=== TRY IT ===
Exactly as written, transcribe each record below.
=== Section Start ===
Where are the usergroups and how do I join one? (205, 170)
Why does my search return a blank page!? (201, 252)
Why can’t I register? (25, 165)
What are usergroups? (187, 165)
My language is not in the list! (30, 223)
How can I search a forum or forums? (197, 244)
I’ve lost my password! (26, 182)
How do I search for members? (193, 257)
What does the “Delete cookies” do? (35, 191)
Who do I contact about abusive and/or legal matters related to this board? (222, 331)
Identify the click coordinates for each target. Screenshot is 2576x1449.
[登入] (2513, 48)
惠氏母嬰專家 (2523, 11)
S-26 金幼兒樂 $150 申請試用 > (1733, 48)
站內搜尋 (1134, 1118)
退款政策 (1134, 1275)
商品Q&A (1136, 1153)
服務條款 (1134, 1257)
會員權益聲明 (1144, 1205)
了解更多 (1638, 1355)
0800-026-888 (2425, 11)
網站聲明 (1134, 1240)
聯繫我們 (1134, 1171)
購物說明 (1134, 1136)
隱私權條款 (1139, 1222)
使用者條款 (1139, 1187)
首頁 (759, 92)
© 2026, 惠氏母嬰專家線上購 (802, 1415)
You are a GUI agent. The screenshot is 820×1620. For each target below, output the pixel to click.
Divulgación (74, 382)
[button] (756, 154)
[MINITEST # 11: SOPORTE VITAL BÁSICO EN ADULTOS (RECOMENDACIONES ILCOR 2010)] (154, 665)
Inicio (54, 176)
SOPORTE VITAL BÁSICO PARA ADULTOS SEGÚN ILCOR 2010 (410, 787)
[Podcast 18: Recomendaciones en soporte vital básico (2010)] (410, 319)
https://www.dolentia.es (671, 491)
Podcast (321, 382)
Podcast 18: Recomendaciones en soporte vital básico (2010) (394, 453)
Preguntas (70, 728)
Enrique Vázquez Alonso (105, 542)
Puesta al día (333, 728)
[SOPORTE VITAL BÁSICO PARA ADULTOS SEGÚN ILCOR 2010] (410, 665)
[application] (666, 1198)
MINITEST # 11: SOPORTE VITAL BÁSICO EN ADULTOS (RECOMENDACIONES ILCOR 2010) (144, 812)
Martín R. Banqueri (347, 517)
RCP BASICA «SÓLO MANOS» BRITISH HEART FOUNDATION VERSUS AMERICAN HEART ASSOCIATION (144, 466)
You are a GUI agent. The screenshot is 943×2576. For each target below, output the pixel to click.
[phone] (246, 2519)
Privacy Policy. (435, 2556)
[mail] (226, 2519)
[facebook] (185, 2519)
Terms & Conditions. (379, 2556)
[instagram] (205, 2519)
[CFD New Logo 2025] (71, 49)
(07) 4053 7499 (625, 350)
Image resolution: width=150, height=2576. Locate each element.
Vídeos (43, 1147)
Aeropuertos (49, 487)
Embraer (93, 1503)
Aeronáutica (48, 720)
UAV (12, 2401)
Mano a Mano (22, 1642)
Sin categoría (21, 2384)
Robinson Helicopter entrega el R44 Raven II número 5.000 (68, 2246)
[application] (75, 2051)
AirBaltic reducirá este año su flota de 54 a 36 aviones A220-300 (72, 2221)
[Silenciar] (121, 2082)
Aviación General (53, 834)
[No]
=== Section End ===
=== RESPONSE FOR THIS EXERCISE ===
Where are the usergroups and how do I join one? (205, 170)
Why does my search return a blank page!? (201, 252)
Why can’t I register? (25, 165)
What are usergroups? (187, 165)
My language is not in the list! (30, 223)
How can I search a forum or forums? (197, 244)
I’ve lost my password! (26, 182)
How do I search for members? (193, 257)
What does the “Delete cookies” do? (35, 191)
Who do I contact about abusive and/or legal matters related to this board? (222, 331)
Identify the click coordinates for each target. Screenshot is 2576x1449.
[登入] (2513, 48)
惠氏母嬰專家 (2523, 11)
S-26 金幼兒樂 $150 申請試用 > (1733, 48)
站內搜尋 (1134, 1118)
退款政策 (1134, 1275)
商品Q&A (1136, 1153)
服務條款 (1134, 1257)
會員權益聲明 (1144, 1205)
了解更多 (1638, 1355)
0800-026-888 (2425, 11)
網站聲明 (1134, 1240)
聯繫我們 (1134, 1171)
購物說明 (1134, 1136)
隱私權條款 (1139, 1222)
使用者條款 (1139, 1187)
首頁 (759, 92)
© 2026, 惠氏母嬰專家線上購 (802, 1415)
You are a GUI agent. The screenshot is 820×1620. For each target below, output the pixel to click.
Divulgación (74, 382)
[button] (756, 154)
[MINITEST # 11: SOPORTE VITAL BÁSICO EN ADULTOS (RECOMENDACIONES ILCOR 2010)] (154, 665)
Inicio (54, 176)
SOPORTE VITAL BÁSICO PARA ADULTOS SEGÚN ILCOR 2010 (410, 787)
[Podcast 18: Recomendaciones en soporte vital básico (2010)] (410, 319)
https://www.dolentia.es (671, 491)
Podcast (321, 382)
Podcast 18: Recomendaciones en soporte vital básico (2010) (394, 453)
Preguntas (70, 728)
Enrique Vázquez Alonso (105, 542)
Puesta al día (333, 728)
[SOPORTE VITAL BÁSICO PARA ADULTOS SEGÚN ILCOR 2010] (410, 665)
[application] (666, 1198)
MINITEST # 11: SOPORTE VITAL BÁSICO EN ADULTOS (RECOMENDACIONES ILCOR 2010) (144, 812)
Martín R. Banqueri (347, 517)
RCP BASICA «SÓLO MANOS» BRITISH HEART FOUNDATION VERSUS AMERICAN HEART ASSOCIATION (144, 466)
You are a GUI agent. The screenshot is 943×2576. For each target below, output the pixel to click.
[phone] (246, 2519)
Privacy Policy. (435, 2556)
[mail] (226, 2519)
[facebook] (185, 2519)
Terms & Conditions. (379, 2556)
[instagram] (205, 2519)
[CFD New Logo 2025] (71, 49)
(07) 4053 7499 (625, 350)
Image resolution: width=150, height=2576. Locate each element.
Vídeos (43, 1147)
Aeropuertos (49, 487)
Embraer (93, 1503)
Aeronáutica (48, 720)
UAV (12, 2401)
Mano a Mano (22, 1642)
Sin categoría (21, 2384)
Robinson Helicopter entrega el R44 Raven II número 5.000 (68, 2246)
[application] (75, 2051)
AirBaltic reducirá este año su flota de 54 a 36 aviones A220-300 (72, 2221)
[Silenciar] (121, 2082)
Aviación General (53, 834)
[No]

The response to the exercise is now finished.